The reason for me, is that without a quantum theory of gravitation, I
am not sure we have the tools to formulate the question. Some theories
assume a big-bang almost embedded in a classical infinite space. I do
have problem with the notion of quantum vacuum when applied in any
"global" or "cosmological" setting. I do think that the quantum vacuum
is probably equivalent with the set of sigma_1 sentences "seen from
inside" (in the Gödelian sense), and that the physical universe(s) are
the branch of the quantum vacuum superposition in some Fock space, but
without a theory of space and time, or of space-time, quantized in
some appropriate way, I can't really ascribe sense to a notion like
beginning, ... except eventually as consciousness differentiating on
all computational histories, which makes time-duration into an
indexical of the mind. I have never really believed in notion like
time and space which are (provably when accepting the greek definition
and identifying belief and provable (Gödel's arithmetical beweisbar
predicate) emulated from the perspective of the machine supported by
computations.
If you understand that all dreams/subjective experience are emulated
in a tiny part of the arithmetical truth/reality, it is not so clear
if we have any evidence for a physical universe, as irreducible
ontological being. We have only evidence for a lasting sharable "video
game", and, when the math is done, consciousness differentiates and
stabilize on deep histories (in Bennett sense) by rare people in the
local sense, but with an extremely high measure in the relative sense.

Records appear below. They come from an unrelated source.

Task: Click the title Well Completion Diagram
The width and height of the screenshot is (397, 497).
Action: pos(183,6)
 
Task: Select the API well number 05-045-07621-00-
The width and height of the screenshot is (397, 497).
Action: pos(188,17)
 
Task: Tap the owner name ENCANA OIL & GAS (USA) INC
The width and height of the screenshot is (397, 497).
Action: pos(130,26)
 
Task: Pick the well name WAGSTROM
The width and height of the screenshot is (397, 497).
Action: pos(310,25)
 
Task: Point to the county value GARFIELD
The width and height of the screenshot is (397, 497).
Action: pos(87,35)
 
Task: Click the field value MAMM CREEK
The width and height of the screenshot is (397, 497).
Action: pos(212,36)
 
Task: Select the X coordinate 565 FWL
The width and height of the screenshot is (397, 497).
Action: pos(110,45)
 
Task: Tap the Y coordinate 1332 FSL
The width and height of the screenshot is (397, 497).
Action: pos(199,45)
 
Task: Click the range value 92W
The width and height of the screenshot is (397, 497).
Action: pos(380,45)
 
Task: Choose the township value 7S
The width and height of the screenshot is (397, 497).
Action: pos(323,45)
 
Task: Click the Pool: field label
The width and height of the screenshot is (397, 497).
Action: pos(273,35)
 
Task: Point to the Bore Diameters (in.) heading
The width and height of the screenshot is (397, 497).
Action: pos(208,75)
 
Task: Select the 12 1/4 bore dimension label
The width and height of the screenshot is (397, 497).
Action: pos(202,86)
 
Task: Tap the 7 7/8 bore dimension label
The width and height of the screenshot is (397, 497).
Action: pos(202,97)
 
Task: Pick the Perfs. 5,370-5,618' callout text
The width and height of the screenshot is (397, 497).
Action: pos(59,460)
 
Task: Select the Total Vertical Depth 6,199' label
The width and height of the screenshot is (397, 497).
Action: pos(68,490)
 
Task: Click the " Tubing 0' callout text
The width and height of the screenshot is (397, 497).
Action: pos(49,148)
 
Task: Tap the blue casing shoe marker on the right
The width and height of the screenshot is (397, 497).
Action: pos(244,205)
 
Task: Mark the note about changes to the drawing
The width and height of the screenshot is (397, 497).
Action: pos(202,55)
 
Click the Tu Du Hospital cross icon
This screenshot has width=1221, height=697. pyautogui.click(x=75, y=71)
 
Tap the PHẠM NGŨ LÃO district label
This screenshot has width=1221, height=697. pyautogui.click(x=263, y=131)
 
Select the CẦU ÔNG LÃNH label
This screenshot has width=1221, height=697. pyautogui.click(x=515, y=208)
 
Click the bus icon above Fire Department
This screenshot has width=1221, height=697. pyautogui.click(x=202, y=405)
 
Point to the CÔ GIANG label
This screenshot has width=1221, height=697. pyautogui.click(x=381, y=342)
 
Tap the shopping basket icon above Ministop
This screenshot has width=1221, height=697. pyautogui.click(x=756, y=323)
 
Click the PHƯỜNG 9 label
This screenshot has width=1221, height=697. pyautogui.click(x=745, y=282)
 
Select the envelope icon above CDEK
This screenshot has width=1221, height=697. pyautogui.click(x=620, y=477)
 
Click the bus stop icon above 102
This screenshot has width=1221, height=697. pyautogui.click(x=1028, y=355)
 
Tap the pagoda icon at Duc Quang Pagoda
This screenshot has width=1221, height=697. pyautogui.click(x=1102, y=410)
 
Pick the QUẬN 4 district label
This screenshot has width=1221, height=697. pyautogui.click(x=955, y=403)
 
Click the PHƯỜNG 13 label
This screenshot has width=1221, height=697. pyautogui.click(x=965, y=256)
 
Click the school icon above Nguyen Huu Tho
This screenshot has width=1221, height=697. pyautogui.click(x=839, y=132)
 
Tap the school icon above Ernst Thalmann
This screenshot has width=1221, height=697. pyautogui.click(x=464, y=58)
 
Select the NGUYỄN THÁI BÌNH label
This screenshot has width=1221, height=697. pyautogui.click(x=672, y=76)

And that is somehow what is offered by some Hamiltonian in the quantum
formalism (without reduction). With mechanism, it is the only way to
make sense of a machine consciousness as related to a "reality": from
the third person description of the first person experiences, they are
determined by a statistics on infinitely many computational histories.
Like the old boy said "reality is an illusion albeit a persistent one.
Einstein just missed the universal machine/number as the universal
audience and performer, like Gödel, despite he is the first one to see
the isomorphism between (recursive) computation and number (sigma_0)
relations (Gödel missed also the Church-Turing thesis).
We should expect that most people are afraid by the elephant in the
room, also.
Bruno
Bruno
We know that mathematicians can use the language of mathematics to
write stories about irrational numbers, but nobody has ever
seen a irrational number of anything in the physical world.
And we know that a English professor can write stories about The
Lord Of The Rings, but noddy has ever seen Frodo Baggins or
The Shire.
> if your conjecture were true, it would be impossible for
irrational numbers to exist, since recurring repetitions of subset
strings would be impossible to avoid.
If the conjecture is true then there might be a
infinite number of Turing Machines in the Multiverse but they
couldn't communicate with each other and none of them would have a
infinite amount of tape. So any real Turing Machine in the
Multiverse is certain to eventually stop, not for any software
reason but because of hardware failure. Eventual any real Turing
machine will get a command like "move the read/wright head one box
to the left write a 1 in the box and then change to state
6.02*10^23" but it will be unable to move one box to the left
became it is already at the end of the tape and there is no more
matter in the observable universe to extend it. If no physical
process can produce them that seems to me a pretty good indication
that the physical universe doesn't need irrational numbers (or even
real numbers). Many Worlds is a theory about physics not
mathematics so the philosophic debate about the existence or
nonexistence of irrational numbers has no bearing on existence or
nonexistence of Many Worlds.
I am not sufficiently knowledgeable about Turing machines to
comment. HOWEVER, if you prefer, forget about number theory and
consider the FINITE AGE of our universe, the observable and
unobservable regions. It's been expanding for 13.8 billion years,
so its spatial extent must be FINITE. This undercuts your argument
about infinite repetitions of whatever.